** Task input **

----

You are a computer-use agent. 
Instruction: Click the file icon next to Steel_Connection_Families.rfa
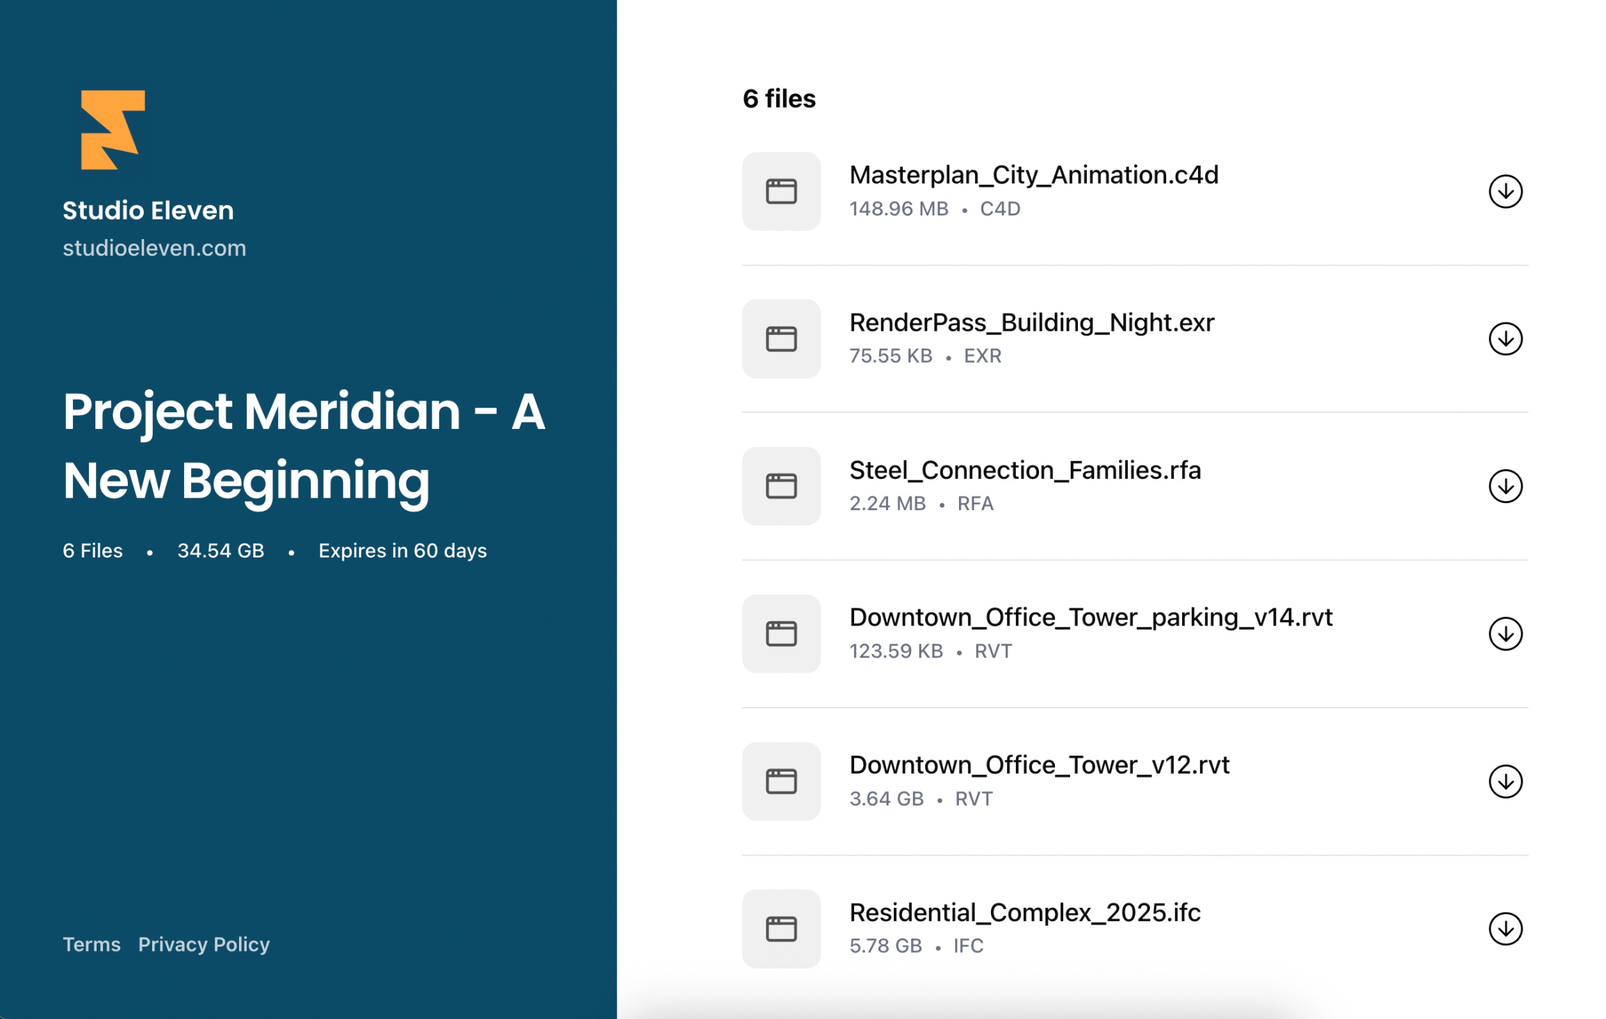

----

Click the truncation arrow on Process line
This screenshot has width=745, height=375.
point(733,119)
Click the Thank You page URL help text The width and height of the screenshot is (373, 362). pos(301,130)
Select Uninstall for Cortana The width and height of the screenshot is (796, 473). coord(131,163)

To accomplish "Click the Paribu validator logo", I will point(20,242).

----

** Problem requirements **
Find the line with "You are a computer-use agent." in the material above. Reproduce it and each line after it up to and including the line with "Instruction: Click the".

** Solution to this task **
You are a computer-use agent. 
Instruction: Click the file icon next to Steel_Connection_Families.rfa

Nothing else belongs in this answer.